In his presentation, Kim Jae-chun assessed President Moon Jae-in’s engagement policy to have been a catalyst, but fell short of being the driving force that brought about the current atmosphere of dialogue. Instead, he pointed to the so-called campaign of maximum pressure for bringing about the apparent change in North Korea’s attitude.
Until January, North Korea had taken a hard-line stance against Seoul and Washington, rejecting any form of discussion regarding denuclearization.
Such assessment was backed by Kim Byung-yeon, who delved into the impact sanctions are having on the North’s economy.
Kim Byung-yeon, a North Korean economy expert, pointed to North Korea’s high trade dependence.
He said that the North’s trade dependency in terms of gross domestic product peaked at about 52 percent in 2014, about 8 percentage points behind the world average. However, the SNU professor argues, that North Korea’s figure is likely to be higher than the global average if informal economic activities are taken into account. He estimates that as much as 90 percent of North Korea’s household income is dependent on informal activities -- those not regulated by the state.
According to Kim, North Korea’s heavy trade dependency has made the country more vulnerable to international sanctions.
“This year, if sanctions are fully implemented, North Korea would lose about 90 percent of trade,” Kim Byung-yeon said. According to Kim Byung-yeon, such changes are likely to have pressured Kim Jong-un to change his stance on dialogue with Seoul and Washington.
Saying that Kim Jong-un’s “byongjin” policy is his “survival code” the economist argued that the marginal benefits of having nuclear weapons and economic growth must be weight against the marginal cost of sanctions. According to his calculations, the latter is likely to have begun to far outweigh the two former elements some time towards the end of last year.
The term byongjin refers to North Korean leader Kim Jong-un’s plans for strengthening military capabilities with the focus on nuclear armament along with the country’s economy.

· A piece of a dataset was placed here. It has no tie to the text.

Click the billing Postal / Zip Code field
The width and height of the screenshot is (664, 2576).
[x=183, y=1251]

During the discussions at the forum, Kim Hyun-wook emphasized that whatever agreement reached between the two Koreas should show that the North is undertaking the denuclearization process on its own accord, thereby showing the world that Pyongyang is serious this time.
He also argued that a peace treaty in itself would have little implications for the future, and that the Koreas should push for more tangible results, such as agreement to reduce military tension.

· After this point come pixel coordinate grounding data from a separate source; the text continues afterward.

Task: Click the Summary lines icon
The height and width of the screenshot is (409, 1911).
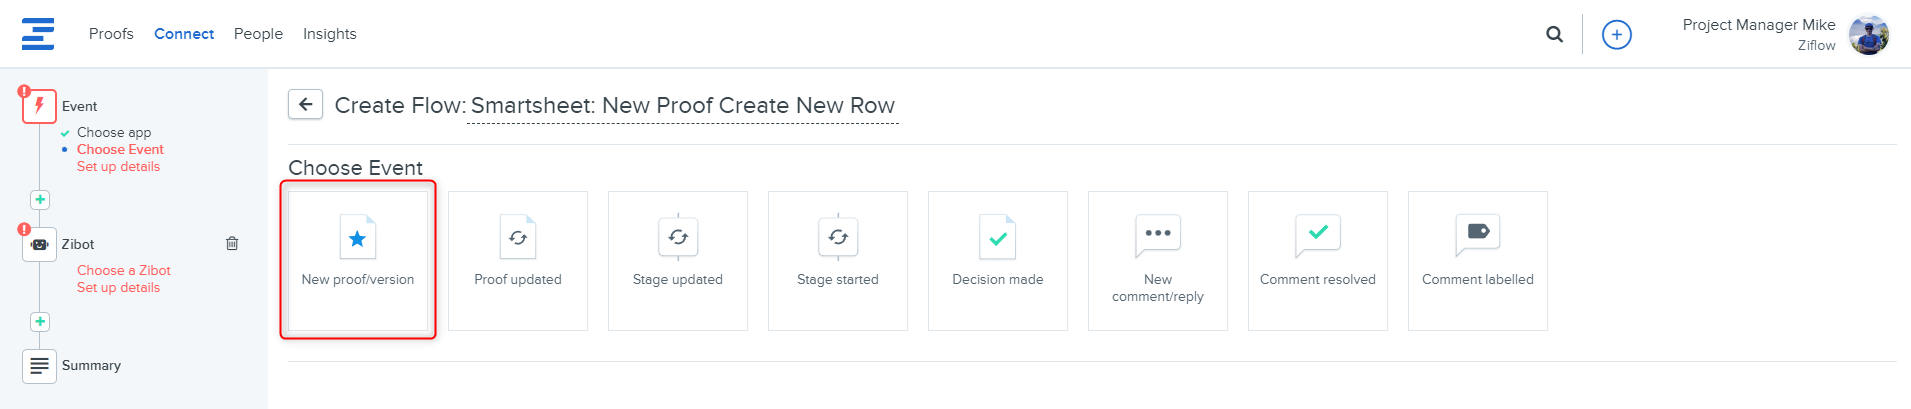Action: (39, 366)
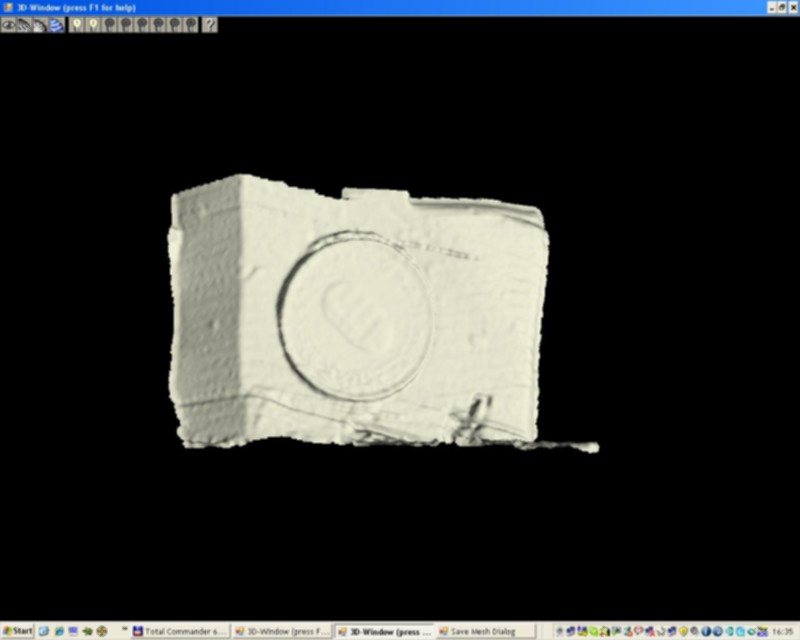800x640 pixels.
Task: Click the 3D-Window title bar app icon
Action: (x=7, y=7)
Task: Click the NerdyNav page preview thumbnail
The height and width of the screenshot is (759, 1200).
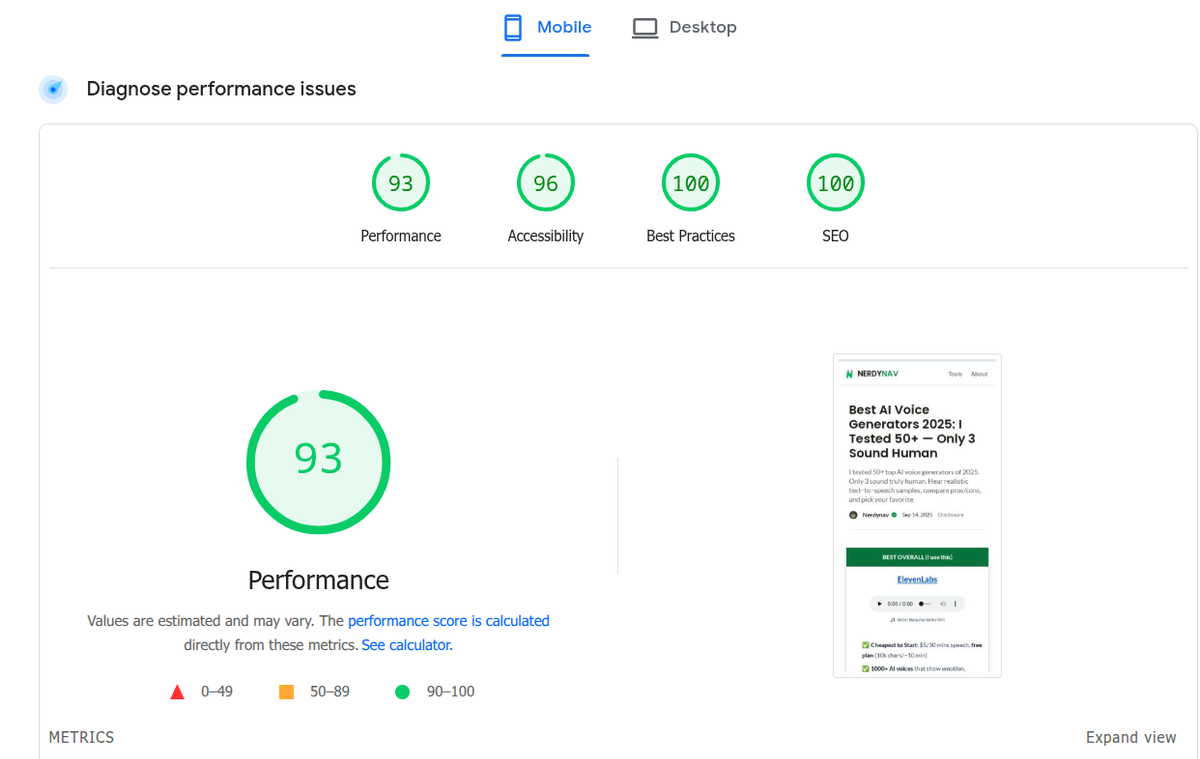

The American studies professor also stressed that the outcome of the upcoming talks is dependent on Kim Jong-un’s true intentions.
“There are many hurdles, but the most important is whether Kim is serious about giving up nuclear weapons,” Kim Hyun-wook said, adding that it is possible that the North Korean leader may now have changed his views on nuclear weapons.
“If that is the state of Kim’s mind, more positive but that is yet unclear, maybe he has nuclear capabilities, but now turning his objectives of the so called byongjin policy.”
While many factors remain unpredictable, Kim Won-soo pointed out that there are major differences that set the current developments apart from past failed attempts to denuclearize North Korea.
“This time, the process is different. It is significant (that the process) started from top down, started at the very beginning of the South Korean presidential term, which coincides with the US presidential term,” Kim Won-soo said. He went on to say that past attempts at resolving North Korean not only started late in a president’s term, but also at a time when Seoul and Washington had policy disparity on the issue.
“(Now) South Korea and the US share the same sense of strategic purpose (and) decided to start the process from the very top,” he said, adding that once leaders are directly involved, their “personal interest will be there until the end.”
Adding “the devil is in the details,” Kim Won-soo went on to say that challenges will begin after the inter-Korean summit.